# [PROBLEM DETAILS]
Can you copy the material word for word, starting at its first line and ending at the line that contains "Looking at the screenshot, I should (x=272, y=370)."?

═════ STORED RECORDS ═════

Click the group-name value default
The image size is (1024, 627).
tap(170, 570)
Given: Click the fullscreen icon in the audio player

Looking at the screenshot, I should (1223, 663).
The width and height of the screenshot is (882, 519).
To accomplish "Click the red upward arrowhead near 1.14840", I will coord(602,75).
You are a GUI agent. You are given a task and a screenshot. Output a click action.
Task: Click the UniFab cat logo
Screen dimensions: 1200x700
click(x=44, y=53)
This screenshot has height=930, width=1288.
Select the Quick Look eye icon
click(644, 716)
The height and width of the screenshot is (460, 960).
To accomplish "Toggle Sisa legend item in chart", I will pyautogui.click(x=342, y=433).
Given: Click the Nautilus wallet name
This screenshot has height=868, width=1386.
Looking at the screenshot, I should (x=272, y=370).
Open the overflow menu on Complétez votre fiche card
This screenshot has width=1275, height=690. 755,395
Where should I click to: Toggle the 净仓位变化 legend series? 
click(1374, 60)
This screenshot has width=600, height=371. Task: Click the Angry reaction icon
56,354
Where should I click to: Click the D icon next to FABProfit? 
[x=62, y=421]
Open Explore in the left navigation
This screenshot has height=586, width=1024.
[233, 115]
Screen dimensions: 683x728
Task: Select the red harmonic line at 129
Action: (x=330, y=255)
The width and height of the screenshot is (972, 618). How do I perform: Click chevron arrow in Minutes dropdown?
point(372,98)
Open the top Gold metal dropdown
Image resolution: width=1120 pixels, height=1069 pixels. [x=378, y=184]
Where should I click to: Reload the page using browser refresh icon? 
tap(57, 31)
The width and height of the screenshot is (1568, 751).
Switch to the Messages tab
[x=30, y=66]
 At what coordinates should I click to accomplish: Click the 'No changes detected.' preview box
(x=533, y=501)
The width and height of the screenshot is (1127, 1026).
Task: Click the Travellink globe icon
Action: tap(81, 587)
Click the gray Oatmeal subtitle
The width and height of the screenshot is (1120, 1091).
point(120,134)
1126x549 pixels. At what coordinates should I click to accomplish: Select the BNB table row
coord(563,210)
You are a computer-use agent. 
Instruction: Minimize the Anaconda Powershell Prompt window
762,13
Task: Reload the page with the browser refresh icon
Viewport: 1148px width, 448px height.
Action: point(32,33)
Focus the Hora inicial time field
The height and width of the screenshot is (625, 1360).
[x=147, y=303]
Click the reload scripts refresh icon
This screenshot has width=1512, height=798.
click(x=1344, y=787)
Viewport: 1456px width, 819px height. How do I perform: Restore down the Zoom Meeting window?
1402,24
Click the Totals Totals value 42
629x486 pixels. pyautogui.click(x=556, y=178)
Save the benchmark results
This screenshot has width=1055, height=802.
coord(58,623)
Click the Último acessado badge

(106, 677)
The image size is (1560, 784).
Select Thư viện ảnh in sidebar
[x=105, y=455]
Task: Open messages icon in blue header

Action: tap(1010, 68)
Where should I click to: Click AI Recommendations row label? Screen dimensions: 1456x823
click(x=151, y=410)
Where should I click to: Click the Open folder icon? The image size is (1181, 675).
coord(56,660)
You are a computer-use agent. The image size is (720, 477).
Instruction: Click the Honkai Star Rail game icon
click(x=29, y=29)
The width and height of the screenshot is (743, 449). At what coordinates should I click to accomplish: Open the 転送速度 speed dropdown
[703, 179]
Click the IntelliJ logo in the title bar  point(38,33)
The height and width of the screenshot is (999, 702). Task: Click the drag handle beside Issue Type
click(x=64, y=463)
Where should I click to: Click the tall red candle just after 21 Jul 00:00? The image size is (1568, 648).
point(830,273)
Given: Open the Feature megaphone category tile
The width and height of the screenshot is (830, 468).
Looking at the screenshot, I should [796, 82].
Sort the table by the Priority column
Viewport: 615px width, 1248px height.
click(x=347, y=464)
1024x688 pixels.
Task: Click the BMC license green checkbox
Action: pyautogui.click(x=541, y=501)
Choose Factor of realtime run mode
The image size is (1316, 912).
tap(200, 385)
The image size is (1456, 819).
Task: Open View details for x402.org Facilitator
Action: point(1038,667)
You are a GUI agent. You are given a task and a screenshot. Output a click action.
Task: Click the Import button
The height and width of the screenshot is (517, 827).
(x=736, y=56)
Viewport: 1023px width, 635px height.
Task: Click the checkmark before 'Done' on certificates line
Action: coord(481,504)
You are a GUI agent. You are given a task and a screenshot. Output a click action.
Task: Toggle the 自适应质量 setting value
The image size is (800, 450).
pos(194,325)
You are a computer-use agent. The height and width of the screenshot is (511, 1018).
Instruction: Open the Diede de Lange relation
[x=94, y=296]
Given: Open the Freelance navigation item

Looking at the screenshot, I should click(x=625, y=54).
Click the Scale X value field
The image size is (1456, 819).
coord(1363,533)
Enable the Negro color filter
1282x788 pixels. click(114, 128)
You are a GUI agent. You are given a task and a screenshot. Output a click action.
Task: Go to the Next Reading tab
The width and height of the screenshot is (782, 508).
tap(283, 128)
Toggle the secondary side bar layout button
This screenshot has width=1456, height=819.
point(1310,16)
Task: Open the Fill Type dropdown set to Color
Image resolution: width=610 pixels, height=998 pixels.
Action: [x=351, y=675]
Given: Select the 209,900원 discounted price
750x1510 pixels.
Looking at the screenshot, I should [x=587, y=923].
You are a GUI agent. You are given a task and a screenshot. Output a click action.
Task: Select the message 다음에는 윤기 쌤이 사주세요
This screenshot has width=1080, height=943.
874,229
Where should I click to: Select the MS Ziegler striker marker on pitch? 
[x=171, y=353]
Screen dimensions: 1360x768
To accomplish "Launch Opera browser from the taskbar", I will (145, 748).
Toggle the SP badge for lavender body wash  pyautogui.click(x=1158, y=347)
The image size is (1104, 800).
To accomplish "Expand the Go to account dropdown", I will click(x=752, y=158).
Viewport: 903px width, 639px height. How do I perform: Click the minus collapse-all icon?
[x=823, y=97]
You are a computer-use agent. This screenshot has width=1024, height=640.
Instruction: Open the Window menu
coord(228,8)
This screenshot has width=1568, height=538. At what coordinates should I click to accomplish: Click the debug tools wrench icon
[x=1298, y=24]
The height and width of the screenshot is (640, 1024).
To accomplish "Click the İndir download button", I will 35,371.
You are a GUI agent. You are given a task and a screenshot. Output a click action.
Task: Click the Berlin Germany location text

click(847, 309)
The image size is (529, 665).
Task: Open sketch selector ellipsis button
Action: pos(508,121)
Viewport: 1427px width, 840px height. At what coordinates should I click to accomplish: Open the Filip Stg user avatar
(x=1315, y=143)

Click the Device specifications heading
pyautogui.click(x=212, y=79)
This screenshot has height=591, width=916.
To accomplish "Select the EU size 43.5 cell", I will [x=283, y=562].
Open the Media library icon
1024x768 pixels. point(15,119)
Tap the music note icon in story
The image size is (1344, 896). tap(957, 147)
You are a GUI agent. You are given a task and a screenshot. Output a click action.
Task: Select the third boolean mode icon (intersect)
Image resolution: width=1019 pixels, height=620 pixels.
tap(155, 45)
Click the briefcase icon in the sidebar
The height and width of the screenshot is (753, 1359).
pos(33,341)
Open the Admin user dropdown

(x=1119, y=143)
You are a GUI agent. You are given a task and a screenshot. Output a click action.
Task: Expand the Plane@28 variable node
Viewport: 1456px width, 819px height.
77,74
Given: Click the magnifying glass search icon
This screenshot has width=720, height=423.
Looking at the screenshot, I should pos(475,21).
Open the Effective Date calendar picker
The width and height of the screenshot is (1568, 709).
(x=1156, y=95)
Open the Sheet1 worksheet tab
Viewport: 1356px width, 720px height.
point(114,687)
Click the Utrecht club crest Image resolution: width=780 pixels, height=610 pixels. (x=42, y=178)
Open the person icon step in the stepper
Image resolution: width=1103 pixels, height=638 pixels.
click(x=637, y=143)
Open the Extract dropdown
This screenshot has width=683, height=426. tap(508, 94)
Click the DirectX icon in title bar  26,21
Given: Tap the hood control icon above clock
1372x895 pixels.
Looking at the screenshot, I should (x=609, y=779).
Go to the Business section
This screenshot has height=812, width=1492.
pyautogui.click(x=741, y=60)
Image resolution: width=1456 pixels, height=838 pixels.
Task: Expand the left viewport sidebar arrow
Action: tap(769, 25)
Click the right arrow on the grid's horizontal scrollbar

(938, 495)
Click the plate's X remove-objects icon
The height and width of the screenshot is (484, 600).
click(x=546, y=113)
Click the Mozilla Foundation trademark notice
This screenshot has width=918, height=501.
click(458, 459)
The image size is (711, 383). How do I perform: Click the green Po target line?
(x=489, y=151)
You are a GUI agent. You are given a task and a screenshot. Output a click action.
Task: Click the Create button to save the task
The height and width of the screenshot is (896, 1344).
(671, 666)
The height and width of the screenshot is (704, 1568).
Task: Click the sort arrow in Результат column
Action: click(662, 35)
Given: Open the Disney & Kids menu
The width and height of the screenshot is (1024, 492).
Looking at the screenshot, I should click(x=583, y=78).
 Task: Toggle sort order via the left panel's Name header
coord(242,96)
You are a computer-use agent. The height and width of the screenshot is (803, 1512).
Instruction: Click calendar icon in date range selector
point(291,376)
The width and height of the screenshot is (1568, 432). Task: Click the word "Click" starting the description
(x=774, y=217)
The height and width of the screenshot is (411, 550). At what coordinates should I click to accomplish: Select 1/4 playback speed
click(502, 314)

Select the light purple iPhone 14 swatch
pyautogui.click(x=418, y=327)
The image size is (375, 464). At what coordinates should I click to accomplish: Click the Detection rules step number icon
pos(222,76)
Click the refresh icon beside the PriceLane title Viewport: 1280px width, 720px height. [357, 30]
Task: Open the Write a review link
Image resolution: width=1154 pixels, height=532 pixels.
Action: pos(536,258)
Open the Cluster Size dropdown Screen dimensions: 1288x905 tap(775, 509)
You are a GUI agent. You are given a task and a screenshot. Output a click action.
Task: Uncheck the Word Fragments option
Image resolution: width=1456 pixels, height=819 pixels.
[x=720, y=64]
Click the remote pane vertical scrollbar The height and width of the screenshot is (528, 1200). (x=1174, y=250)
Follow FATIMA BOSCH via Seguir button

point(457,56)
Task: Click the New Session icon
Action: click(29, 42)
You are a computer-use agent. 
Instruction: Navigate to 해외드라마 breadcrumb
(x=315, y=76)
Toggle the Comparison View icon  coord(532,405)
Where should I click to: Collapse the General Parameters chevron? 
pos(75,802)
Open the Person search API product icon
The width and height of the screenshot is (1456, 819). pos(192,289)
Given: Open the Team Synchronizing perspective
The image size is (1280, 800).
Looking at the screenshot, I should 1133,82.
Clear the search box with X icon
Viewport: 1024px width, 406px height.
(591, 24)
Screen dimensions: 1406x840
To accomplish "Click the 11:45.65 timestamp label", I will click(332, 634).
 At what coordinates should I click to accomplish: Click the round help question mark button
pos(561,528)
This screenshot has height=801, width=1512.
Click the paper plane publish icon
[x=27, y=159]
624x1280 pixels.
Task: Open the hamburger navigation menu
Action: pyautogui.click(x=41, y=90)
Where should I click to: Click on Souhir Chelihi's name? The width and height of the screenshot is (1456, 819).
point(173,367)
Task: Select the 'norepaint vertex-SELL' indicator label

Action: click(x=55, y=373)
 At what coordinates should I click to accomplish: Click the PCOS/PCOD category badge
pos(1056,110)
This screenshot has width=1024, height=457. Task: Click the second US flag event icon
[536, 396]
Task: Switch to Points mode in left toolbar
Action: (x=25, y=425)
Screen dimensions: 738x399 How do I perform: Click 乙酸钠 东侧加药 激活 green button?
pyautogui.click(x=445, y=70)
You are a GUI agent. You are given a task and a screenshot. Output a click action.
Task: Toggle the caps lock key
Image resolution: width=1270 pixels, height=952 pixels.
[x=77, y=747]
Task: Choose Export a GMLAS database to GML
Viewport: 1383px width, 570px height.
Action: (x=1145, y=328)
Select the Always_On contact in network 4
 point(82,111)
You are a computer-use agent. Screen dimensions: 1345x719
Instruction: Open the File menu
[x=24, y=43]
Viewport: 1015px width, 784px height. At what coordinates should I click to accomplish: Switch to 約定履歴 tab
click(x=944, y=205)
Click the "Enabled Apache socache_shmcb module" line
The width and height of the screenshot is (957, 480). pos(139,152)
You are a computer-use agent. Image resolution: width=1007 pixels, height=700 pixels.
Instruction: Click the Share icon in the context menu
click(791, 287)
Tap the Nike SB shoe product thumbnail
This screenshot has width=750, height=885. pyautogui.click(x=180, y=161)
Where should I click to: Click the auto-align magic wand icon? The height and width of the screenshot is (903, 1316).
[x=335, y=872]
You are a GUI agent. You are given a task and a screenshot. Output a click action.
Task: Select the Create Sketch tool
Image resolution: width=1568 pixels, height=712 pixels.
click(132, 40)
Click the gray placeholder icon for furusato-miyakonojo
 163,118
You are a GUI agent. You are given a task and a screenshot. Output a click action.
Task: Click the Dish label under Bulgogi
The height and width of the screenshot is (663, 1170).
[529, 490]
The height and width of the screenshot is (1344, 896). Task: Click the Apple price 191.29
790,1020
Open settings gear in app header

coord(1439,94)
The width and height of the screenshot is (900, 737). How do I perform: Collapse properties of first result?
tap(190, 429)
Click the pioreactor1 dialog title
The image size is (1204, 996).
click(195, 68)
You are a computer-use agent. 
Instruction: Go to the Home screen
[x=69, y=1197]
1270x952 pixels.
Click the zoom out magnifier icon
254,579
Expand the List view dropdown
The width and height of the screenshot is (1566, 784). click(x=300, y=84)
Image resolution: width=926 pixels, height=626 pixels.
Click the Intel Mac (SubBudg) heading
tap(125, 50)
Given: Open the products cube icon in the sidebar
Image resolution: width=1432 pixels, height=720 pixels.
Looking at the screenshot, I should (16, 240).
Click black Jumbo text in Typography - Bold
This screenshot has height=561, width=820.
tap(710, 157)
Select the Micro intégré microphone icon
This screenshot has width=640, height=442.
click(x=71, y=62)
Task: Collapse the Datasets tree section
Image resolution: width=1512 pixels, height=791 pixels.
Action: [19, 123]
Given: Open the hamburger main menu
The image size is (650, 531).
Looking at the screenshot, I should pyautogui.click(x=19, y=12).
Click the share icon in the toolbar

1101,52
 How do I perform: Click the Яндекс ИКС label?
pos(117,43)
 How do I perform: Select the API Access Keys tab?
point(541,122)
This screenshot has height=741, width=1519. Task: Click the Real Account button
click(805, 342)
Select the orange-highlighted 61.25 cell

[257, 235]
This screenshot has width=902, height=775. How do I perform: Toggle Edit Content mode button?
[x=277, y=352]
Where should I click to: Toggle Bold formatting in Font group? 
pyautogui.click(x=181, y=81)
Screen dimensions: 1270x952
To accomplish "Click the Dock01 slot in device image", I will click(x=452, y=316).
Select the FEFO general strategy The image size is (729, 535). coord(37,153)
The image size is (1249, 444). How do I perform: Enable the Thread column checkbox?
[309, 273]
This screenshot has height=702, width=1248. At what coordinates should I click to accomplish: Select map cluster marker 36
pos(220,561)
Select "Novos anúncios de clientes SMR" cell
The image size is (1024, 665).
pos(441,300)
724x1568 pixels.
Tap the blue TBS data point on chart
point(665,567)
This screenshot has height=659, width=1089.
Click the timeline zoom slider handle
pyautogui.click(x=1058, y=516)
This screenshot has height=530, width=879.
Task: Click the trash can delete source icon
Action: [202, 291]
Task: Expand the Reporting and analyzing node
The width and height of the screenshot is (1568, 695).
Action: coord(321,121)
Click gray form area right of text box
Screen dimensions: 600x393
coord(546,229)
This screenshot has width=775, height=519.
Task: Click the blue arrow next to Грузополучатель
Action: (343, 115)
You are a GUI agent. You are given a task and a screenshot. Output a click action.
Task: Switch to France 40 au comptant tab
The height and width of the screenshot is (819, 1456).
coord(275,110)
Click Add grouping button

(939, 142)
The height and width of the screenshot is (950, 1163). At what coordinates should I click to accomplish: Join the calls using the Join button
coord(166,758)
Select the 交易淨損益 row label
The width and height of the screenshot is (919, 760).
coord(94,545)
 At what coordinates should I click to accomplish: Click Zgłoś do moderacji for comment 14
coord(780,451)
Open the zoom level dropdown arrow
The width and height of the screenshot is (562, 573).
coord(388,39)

═════

# [EXERCISE RESULT]
Click the group-name value default
The image size is (1024, 627).
tap(170, 570)
Given: Click the fullscreen icon in the audio player

Looking at the screenshot, I should (1223, 663).
The width and height of the screenshot is (882, 519).
To accomplish "Click the red upward arrowhead near 1.14840", I will coord(602,75).
You are a GUI agent. You are given a task and a screenshot. Output a click action.
Task: Click the UniFab cat logo
Screen dimensions: 1200x700
click(x=44, y=53)
This screenshot has height=930, width=1288.
Select the Quick Look eye icon
click(644, 716)
The height and width of the screenshot is (460, 960).
To accomplish "Toggle Sisa legend item in chart", I will pyautogui.click(x=342, y=433).
Given: Click the Nautilus wallet name
This screenshot has height=868, width=1386.
Looking at the screenshot, I should (x=272, y=370).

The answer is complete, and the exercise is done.